A juíza Luciana Raquel Tolentino de Moura, da 7ª Vara Federal do Distrito Federal, atendeu a cinco ações apresentadas pela Advocacia-Geral da União (AGU). Assim, bloqueou R$ 23,8 milhões em cada processo, totalizando R$ 119 milhões em bens móveis, imóveis e ativos financeiros pertencentes a oito empresas e nove pessoas físicas. Além disso, a Justiça autorizou a quebra dos sigilos bancário e fiscal dos investigados, o que permitirá aprofundar as apurações.
Segundo a AGU, as empresas envolvidas atuavam como “firmas de fachada” e, portanto, facilitavam desvios ilegais. Em troca de autorizações para realizar os descontos nos benefícios, elas pagaram propina a agentes públicos, o que configurou o esquema criminoso.
No mês passado, a AGU também havia solicitado o bloqueio de R$ 2,5 bilhões, atingindo 12 entidades associativas e 60 dirigentes. Por essa razão, a juíza dividiu o caso em 15 ações, o que, segundo especialistas, facilita a análise dos pedidos.

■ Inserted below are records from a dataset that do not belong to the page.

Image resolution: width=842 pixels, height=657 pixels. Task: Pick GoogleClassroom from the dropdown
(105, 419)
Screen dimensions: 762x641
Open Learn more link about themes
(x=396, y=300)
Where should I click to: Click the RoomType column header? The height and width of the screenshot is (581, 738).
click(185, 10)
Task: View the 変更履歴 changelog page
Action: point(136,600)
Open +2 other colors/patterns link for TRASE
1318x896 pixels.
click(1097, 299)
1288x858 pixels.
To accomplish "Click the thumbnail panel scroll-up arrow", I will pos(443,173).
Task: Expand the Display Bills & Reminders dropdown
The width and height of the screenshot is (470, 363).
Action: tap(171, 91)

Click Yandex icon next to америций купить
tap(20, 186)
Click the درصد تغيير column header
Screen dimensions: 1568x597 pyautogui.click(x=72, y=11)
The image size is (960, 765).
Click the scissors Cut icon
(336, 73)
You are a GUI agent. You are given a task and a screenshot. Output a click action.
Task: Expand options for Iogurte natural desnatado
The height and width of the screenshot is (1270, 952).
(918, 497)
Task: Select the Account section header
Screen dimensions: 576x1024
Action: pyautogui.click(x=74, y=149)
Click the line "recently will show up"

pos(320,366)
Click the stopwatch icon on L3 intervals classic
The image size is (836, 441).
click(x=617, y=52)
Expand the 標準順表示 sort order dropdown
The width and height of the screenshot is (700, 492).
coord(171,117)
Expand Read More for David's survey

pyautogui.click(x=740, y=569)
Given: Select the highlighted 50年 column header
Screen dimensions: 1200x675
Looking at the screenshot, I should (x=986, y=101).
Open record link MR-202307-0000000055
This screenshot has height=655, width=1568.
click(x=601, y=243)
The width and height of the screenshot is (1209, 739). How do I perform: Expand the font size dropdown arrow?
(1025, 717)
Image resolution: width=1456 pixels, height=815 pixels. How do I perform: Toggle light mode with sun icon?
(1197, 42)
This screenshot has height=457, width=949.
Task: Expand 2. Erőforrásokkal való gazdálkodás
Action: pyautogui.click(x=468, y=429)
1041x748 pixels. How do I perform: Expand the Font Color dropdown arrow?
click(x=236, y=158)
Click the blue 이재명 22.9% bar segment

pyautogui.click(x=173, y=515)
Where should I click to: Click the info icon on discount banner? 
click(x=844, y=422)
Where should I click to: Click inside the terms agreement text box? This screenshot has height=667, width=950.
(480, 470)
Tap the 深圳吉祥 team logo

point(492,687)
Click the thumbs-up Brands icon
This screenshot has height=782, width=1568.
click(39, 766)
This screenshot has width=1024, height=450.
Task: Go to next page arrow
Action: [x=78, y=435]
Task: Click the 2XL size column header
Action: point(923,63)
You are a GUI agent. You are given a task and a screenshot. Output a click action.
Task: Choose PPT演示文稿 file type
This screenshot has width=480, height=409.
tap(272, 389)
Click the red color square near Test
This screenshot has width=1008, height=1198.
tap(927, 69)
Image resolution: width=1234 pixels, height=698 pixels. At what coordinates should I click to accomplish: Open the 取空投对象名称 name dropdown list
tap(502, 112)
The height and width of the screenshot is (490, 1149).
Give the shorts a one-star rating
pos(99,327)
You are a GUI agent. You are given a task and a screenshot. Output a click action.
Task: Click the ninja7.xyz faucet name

A Polícia Federal conduz as investigações por meio da Operação Sem Desconto. A operação apura um esquema nacional de descontos indevidos de mensalidades associativas. Conforme as estimativas, aproximadamente R$ 6,3 bilhões foram descontados de aposentados e pensionistas entre 2019 e 2024.
A AGU segue atuando com um grupo especial, que busca recuperar os valores desviados. Assim, as ações judiciais se concentram em reverter os prejuízos causados aos beneficiários do INSS, garantindo a reparação financeira e o fortalecimento das instituições.